We eventually slipped into the bay where Neiafu is located which is a
terrific expanse of water surrounded by high tropical mountains.We
obviously had come to the right place as there were cruising yachts moored
and anchored everywhere,not to mention the moorings charter yachts.So we
were not alone unlike Niue,but most seem to spend their time on their boats
so we did not get to meet many of the other crew,thus the town apart from
the locals stayed pretty quite.
The thing that stood out here was that most of the businesses were owned by
Aussies,NZs,Yanks or Pommies,particularly if it was related to water or
restaurants.They were everywhere and the tourists seemed to be either
Aussies or NZs.It seemed that the country (at this end anyway) did not
belong to the locals.
The town itself was relatively small,old and not with modern times, except
the proverbial banks.
Ther was not a great deal to do here like islands of the Pacific and one of
the locals was not even able to advise us of the local tourist haunts.So it
was a case of simplt admiring the scenery and again soaking up the ambience
of a tropical paradise with just the right amount of sunshine and just the
right temperature.(Almost sounds like an ad for Qld.)
We hit the pavement,the local fresh produce market,the local restaurant
owned by an Aussie (Typically called the Vava'u Yacht Club,but bears no
relationship to what we call yacht clubs,)(overpriced and over-rated) and
the local internet/cafe.After doing this circuit a few times and battling
with the local customs and immigration who were either at lunch,about to go
to lunch,were not there anyway or were suffering from tropical/lifestyle
syndrome,it was time to move to a different bay and contemplate.

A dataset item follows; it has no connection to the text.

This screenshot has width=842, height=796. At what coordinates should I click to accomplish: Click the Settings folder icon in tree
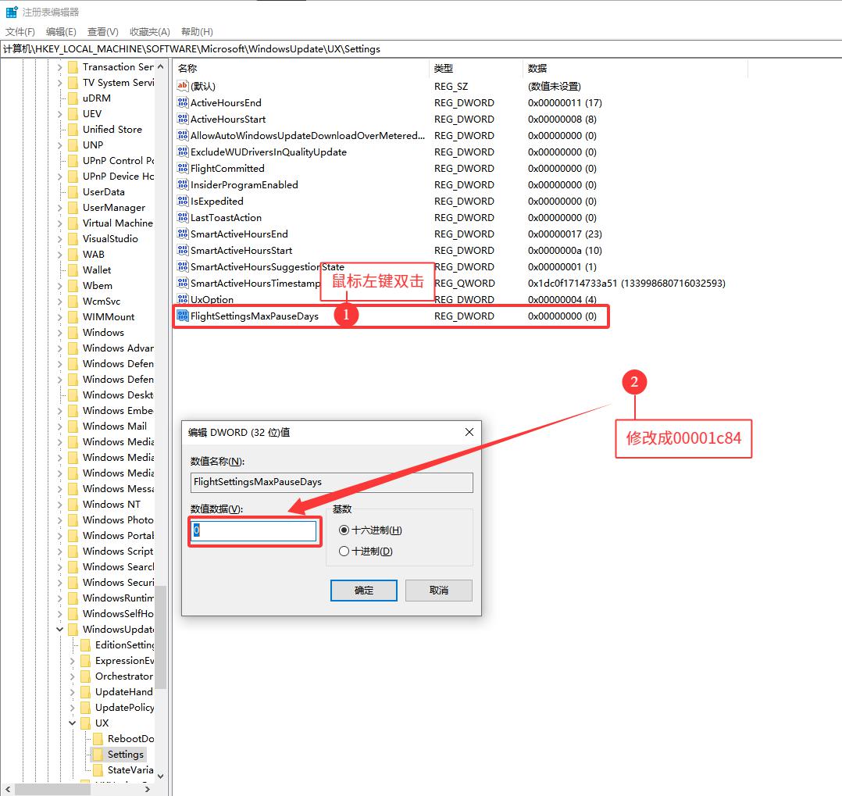click(x=98, y=755)
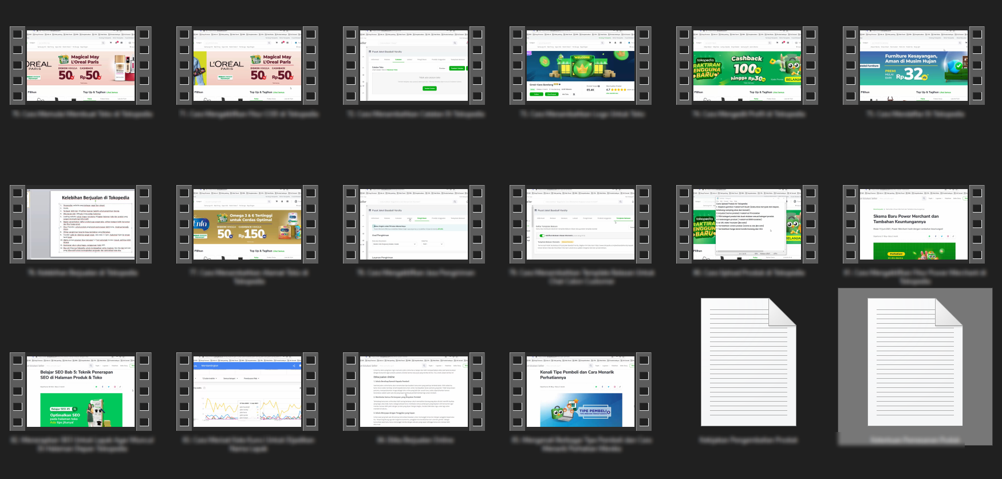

Saturday,afternoon 22/7 we relocated to a very small village in the western
extremities of the island not far from the entrance we had already come
through.The weather seemed to be closing in from the NW so we anchored off a
beach next to a small village and spent a very quite night struggling with
our proposed departure in the morning.We had some very heavy rain overnight
which was the heaviest and most consistent since I had left home,so for me
it made a pleasant change,though it did cool things down.
The morning was clearing,so we were all up early to get the dinghy,now half
full of water,on board and regretably head off for Tonga.
We set course for Late isl about 40 nm off the coast of Vava'u and received
a pleasant farewell over the radio from our NZ skipper friend wishing us a
safe journey to Fiji.He had had some bad luck as he was heading down to the
middle isl group when his water pump blew up and had to return to Neiafu.